Con Solo vera è l’estate, edito da Ponte alle Grazie, Francesco Pecoraro disegna un affresco generazionale in una storia che non concede nulla all’ideologia e al revisionismo, ma si fa essa stessa cronaca di un momento in cui il mondo è cambiato nella percezione e nel destino di molti. Non dimentichiamo che a chiusura di quell’estate vi sarebbe stato l’attentato alle Torri Gemelle, uno spartiacque generazionale in grado di modificare la comune percezione del concetto di paura e di aprire squarci di tensione non ancora del tutto ricuciti. Con uno stile che gli è proprio, capace di concedere poco o nulla all’autoconsolazione, ma anzi di raccontare la realtà con un distacco non scontato, Pecoraro mostra un quadro in cui i protagonisti si muovono con la consapevolezza della propria impotenza. Terminata la stagione dell’impegno e constatata la sconfitta del movimentismo inteso come lotta pacifica in nome di un’idea di uguaglianza e diritti, giunge la fase dell’apatia, dove l’unione delle forze lascia spazio alla disgregazione delle utopie e, accanto ad esse, al culto dell’autoaffermazione sociale. Un misero posto al sole barattato in nome di rinunce a ideali più grandi ma inarrivabili. Il ‘compagno di scuola’ di vendittiana memoria che entra in banca, insomma. Giacomo, Enzo e Filippo rientrano appieno in questo canovaccio: chi più, chi meno, provano a ritagliarsi un’esperienza da adulti in un mondo che, se rinuncia alle distopie ideologiche, continua a percorrere i binari delle disparità sociali. E allora quella voglia sopita di giustizia torna a farsi viva, ogni tanto. E ogni tanto la testa si solleva dal caldo apatico rifugio del capitalismo occidentale per chiedersi se sia davvero finito tutto così e se l’unione delle idee non possa rappresentare una svolta per provare a cambiare il mondo, ancora una volta. 

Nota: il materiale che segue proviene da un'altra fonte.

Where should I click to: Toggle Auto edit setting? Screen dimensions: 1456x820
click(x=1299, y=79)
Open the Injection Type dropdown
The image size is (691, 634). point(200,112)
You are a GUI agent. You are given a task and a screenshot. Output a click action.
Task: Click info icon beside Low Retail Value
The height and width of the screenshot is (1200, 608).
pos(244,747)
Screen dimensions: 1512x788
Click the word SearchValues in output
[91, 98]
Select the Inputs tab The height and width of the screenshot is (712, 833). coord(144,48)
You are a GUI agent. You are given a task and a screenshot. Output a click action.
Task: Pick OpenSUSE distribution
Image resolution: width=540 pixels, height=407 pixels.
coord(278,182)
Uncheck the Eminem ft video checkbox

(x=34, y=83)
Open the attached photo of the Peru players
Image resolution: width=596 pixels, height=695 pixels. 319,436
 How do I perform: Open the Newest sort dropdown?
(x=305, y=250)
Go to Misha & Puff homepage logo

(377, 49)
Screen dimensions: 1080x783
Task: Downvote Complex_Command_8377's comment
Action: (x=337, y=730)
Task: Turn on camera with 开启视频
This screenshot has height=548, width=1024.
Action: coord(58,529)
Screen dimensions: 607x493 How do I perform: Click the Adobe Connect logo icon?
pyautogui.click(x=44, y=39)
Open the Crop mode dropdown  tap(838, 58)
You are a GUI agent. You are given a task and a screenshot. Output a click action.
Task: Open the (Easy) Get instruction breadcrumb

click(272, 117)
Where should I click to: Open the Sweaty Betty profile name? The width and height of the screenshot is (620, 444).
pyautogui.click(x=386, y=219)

Solo vera è l’estate” racconta tutto questo, provando a lasciare una traccia in letteratura di un evento storico come il G8 di Genova del 2001, che sarà ricordata come la più grave sospensione dei diritti democratici in Europa dopo la Seconda Guerra Mondiale. Il romanzo ci riesce, facendo affiorare in chi legge il disgusto per un evento terribile e il disprezzo per i governanti che non hanno mosso un dito per impedire che tutto ciò accadesse, e consegnando alla memoria quei personaggi così precari e disattenti, figli di un tempo sbandato, padre del nostro presente.

Francesco Pecoraro, SOLO VERA E’ L’ESTATE, Ponte alle Grazie, 208 pagine, 2023.

Luigi Caputo
Author: Luigi Caputo

Idealista e visionario, forse un pazzo, forse un poeta, ama l'arte come la vita, con disincanto, sogno e poesia...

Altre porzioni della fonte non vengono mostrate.